_Exercise requirements_. Collect all lines from the records below that include the word "computer".

━━━━━━

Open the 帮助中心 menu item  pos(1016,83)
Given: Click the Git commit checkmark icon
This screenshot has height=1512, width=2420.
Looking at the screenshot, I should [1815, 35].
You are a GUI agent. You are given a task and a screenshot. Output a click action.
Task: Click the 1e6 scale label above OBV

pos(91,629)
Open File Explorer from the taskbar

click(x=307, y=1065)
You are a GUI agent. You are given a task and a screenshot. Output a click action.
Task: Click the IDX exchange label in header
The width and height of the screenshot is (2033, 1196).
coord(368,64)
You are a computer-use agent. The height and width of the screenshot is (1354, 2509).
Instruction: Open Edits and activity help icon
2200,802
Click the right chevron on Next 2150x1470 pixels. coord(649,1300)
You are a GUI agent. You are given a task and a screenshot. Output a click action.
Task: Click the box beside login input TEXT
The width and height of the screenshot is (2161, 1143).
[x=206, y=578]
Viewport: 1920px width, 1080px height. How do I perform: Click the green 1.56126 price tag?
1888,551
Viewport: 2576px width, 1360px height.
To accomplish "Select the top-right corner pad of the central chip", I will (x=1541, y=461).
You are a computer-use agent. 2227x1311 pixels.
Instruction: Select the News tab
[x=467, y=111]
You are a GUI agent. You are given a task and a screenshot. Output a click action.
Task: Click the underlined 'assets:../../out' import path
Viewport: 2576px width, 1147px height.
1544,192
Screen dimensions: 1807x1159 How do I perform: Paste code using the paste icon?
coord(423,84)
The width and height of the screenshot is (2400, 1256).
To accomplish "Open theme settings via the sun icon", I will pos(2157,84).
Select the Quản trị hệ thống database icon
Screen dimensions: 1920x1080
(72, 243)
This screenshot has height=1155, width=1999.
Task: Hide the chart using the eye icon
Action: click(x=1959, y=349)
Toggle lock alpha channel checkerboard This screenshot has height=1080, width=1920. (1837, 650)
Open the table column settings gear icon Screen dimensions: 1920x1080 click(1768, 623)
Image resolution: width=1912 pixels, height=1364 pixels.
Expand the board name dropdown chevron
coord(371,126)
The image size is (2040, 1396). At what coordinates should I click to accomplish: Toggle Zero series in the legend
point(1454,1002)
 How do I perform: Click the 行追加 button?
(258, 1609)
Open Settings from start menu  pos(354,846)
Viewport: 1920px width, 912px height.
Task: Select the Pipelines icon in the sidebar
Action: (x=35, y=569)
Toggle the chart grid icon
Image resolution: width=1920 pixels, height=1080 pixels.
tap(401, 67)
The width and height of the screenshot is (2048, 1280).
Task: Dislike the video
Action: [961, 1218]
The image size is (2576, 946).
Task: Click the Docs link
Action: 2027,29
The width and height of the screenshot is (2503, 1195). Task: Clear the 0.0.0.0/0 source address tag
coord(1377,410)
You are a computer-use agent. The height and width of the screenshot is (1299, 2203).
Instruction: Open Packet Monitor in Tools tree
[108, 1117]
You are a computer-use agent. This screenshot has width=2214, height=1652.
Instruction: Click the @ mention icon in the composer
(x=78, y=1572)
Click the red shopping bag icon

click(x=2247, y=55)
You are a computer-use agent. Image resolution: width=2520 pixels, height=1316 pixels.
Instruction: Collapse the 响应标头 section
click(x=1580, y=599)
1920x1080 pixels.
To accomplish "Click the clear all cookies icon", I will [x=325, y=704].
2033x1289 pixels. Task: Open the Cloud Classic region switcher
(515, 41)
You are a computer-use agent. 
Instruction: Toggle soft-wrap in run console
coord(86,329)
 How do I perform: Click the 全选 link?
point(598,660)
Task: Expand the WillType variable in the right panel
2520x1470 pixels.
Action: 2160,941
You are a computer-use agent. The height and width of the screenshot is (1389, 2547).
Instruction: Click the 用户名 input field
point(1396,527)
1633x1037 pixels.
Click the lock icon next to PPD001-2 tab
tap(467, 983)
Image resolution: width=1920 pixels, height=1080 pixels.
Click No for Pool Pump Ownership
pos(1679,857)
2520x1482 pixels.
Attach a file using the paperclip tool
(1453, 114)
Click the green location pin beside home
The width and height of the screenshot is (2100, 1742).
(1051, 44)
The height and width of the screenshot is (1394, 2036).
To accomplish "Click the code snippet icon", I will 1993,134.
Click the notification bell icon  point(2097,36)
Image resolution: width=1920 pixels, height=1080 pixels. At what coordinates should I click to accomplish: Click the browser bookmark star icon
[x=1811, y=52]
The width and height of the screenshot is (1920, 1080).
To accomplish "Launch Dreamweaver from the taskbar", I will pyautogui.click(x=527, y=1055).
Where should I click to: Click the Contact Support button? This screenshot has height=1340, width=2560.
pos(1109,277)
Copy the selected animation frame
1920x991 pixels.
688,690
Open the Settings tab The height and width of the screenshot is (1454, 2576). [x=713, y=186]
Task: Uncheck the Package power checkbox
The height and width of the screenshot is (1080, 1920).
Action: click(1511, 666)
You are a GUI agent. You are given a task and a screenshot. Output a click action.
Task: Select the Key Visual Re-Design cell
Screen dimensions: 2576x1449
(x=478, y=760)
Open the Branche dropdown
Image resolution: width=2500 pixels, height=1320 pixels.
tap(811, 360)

━━━━━━

_Worked solution_.
You are a computer-use agent. The height and width of the screenshot is (1354, 2509).
You are a computer-use agent. 2227x1311 pixels.
You are a computer-use agent. The height and width of the screenshot is (1299, 2203).
You are a computer-use agent. This screenshot has width=2214, height=1652.
You are a computer-use agent. Image resolution: width=2520 pixels, height=1316 pixels.
You are a computer-use agent. 
You are a computer-use agent. The height and width of the screenshot is (1389, 2547).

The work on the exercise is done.